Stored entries
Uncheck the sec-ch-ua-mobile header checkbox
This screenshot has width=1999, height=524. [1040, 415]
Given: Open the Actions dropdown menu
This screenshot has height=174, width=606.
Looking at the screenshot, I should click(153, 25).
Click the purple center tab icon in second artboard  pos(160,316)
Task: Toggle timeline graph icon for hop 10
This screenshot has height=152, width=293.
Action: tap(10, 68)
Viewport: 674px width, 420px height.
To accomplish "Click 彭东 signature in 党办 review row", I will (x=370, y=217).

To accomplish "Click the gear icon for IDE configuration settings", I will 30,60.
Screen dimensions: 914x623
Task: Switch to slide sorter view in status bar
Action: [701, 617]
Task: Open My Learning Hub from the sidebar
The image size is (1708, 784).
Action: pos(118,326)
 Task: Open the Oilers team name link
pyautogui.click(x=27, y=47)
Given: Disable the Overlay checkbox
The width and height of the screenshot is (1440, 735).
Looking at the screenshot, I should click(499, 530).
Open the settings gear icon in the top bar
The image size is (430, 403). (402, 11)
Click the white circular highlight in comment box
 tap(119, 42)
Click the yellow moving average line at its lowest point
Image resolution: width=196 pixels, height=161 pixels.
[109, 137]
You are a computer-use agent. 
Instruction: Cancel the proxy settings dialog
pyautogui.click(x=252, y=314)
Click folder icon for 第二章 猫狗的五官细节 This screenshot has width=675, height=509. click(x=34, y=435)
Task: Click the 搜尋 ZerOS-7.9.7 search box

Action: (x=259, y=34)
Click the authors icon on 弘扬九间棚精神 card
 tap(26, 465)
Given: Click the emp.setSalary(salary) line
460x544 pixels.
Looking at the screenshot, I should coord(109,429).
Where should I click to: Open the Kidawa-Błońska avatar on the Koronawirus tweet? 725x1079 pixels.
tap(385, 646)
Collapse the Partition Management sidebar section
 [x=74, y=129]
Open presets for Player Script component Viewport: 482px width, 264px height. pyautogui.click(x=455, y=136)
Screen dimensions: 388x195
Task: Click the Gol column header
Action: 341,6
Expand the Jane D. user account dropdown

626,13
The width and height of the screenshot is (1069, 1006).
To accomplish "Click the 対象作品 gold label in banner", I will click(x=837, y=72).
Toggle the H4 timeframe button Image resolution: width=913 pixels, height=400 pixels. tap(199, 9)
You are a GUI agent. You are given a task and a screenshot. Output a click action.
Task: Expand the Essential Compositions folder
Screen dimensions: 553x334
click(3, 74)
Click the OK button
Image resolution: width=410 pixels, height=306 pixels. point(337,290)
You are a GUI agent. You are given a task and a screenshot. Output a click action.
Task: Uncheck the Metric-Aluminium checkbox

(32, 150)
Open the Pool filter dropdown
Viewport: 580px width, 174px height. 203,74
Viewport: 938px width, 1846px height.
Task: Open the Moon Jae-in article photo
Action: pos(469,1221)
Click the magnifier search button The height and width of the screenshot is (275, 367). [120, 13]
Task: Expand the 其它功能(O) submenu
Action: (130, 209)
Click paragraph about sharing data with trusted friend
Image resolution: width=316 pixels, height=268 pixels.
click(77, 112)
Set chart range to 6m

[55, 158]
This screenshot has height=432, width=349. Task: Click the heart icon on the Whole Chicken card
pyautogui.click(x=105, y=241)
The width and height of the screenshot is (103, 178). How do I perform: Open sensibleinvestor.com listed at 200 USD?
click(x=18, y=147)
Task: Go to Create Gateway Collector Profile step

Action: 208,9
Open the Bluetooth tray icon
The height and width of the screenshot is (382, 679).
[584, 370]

- Directions for this task: All entries above need to be copied verbatim.

- Written response:
Uncheck the sec-ch-ua-mobile header checkbox
This screenshot has width=1999, height=524. [1040, 415]
Given: Open the Actions dropdown menu
This screenshot has height=174, width=606.
Looking at the screenshot, I should click(153, 25).
Click the purple center tab icon in second artboard  pos(160,316)
Task: Toggle timeline graph icon for hop 10
This screenshot has height=152, width=293.
Action: tap(10, 68)
Viewport: 674px width, 420px height.
To accomplish "Click 彭东 signature in 党办 review row", I will (x=370, y=217).

To accomplish "Click the gear icon for IDE configuration settings", I will 30,60.
Screen dimensions: 914x623
Task: Switch to slide sorter view in status bar
Action: [701, 617]
Task: Open My Learning Hub from the sidebar
The image size is (1708, 784).
Action: pos(118,326)
 Task: Open the Oilers team name link
pyautogui.click(x=27, y=47)
Given: Disable the Overlay checkbox
The width and height of the screenshot is (1440, 735).
Looking at the screenshot, I should click(499, 530).
Open the settings gear icon in the top bar
The image size is (430, 403). (402, 11)
Click the white circular highlight in comment box
 tap(119, 42)
Click the yellow moving average line at its lowest point
Image resolution: width=196 pixels, height=161 pixels.
[109, 137]
You are a computer-use agent. 
Instruction: Cancel the proxy settings dialog
pyautogui.click(x=252, y=314)
Click folder icon for 第二章 猫狗的五官细节 This screenshot has width=675, height=509. click(x=34, y=435)
Task: Click the 搜尋 ZerOS-7.9.7 search box

Action: (x=259, y=34)
Click the authors icon on 弘扬九间棚精神 card
 tap(26, 465)
Given: Click the emp.setSalary(salary) line
460x544 pixels.
Looking at the screenshot, I should coord(109,429).
Where should I click to: Open the Kidawa-Błońska avatar on the Koronawirus tweet? 725x1079 pixels.
tap(385, 646)
Collapse the Partition Management sidebar section
 [x=74, y=129]
Open presets for Player Script component Viewport: 482px width, 264px height. pyautogui.click(x=455, y=136)
Screen dimensions: 388x195
Task: Click the Gol column header
Action: 341,6
Expand the Jane D. user account dropdown

626,13
The width and height of the screenshot is (1069, 1006).
To accomplish "Click the 対象作品 gold label in banner", I will click(x=837, y=72).
Toggle the H4 timeframe button Image resolution: width=913 pixels, height=400 pixels. tap(199, 9)
You are a GUI agent. You are given a task and a screenshot. Output a click action.
Task: Expand the Essential Compositions folder
Screen dimensions: 553x334
click(3, 74)
Click the OK button
Image resolution: width=410 pixels, height=306 pixels. point(337,290)
You are a GUI agent. You are given a task and a screenshot. Output a click action.
Task: Uncheck the Metric-Aluminium checkbox

(32, 150)
Open the Pool filter dropdown
Viewport: 580px width, 174px height. 203,74
Viewport: 938px width, 1846px height.
Task: Open the Moon Jae-in article photo
Action: pos(469,1221)
Click the magnifier search button The height and width of the screenshot is (275, 367). [120, 13]
Task: Expand the 其它功能(O) submenu
Action: (130, 209)
Click paragraph about sharing data with trusted friend
Image resolution: width=316 pixels, height=268 pixels.
click(77, 112)
Set chart range to 6m

[55, 158]
This screenshot has height=432, width=349. Task: Click the heart icon on the Whole Chicken card
pyautogui.click(x=105, y=241)
The width and height of the screenshot is (103, 178). How do I perform: Open sensibleinvestor.com listed at 200 USD?
click(x=18, y=147)
Task: Go to Create Gateway Collector Profile step

Action: 208,9
Open the Bluetooth tray icon
The height and width of the screenshot is (382, 679).
[584, 370]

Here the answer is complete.